Saved entries:
● ● ● ● ●

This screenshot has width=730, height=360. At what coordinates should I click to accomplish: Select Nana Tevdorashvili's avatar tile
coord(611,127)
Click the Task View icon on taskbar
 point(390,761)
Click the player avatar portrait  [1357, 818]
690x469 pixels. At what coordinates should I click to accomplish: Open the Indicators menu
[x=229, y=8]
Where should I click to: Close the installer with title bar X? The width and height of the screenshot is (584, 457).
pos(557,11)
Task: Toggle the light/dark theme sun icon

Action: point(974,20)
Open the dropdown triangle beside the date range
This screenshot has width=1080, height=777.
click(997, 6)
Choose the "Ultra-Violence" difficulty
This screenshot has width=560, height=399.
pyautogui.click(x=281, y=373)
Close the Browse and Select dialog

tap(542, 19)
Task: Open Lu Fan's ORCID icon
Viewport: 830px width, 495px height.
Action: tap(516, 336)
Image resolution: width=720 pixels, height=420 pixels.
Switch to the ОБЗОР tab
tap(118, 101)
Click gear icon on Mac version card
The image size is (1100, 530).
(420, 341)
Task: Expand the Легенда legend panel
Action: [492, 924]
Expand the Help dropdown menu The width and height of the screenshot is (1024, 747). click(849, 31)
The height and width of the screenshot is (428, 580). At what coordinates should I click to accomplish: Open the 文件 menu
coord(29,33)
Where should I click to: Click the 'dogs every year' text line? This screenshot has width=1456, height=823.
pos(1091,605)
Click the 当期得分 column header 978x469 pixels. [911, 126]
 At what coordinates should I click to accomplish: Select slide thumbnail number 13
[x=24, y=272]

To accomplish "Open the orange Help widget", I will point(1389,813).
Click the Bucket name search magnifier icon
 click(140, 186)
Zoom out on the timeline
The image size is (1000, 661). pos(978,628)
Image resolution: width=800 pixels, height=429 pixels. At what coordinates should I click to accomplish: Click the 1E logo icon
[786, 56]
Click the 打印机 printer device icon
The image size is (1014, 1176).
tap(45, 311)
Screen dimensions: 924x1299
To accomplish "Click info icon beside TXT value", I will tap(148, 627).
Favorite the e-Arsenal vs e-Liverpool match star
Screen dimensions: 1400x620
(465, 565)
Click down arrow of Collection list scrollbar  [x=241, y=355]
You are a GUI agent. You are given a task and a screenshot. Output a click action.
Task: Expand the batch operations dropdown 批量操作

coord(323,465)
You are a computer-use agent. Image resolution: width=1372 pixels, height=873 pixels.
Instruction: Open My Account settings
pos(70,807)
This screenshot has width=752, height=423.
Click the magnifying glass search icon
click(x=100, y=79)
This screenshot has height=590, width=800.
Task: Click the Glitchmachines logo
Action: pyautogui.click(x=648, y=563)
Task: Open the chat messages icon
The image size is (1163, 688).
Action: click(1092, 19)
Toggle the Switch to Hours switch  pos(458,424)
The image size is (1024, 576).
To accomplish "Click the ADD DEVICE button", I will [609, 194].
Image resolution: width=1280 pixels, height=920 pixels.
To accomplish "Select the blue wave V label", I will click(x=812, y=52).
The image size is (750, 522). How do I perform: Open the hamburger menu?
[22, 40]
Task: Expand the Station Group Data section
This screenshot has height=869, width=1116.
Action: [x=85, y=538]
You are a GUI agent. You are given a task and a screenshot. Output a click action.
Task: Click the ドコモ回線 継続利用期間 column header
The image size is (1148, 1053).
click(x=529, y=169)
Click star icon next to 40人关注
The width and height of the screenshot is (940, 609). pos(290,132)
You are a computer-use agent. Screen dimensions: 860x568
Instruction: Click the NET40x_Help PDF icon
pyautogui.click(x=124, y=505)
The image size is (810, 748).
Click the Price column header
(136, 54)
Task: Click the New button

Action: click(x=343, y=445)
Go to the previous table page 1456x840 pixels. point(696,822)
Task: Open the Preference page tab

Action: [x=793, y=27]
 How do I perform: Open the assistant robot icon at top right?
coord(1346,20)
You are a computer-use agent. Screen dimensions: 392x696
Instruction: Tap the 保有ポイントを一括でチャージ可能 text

● ● ● ● ●

WORK TASK: Whenever a line above has the word "beside" in it, copy that line.

WRITTEN REPLY:
Open the dropdown triangle beside the date range
To accomplish "Click info icon beside TXT value", I will tap(148, 627).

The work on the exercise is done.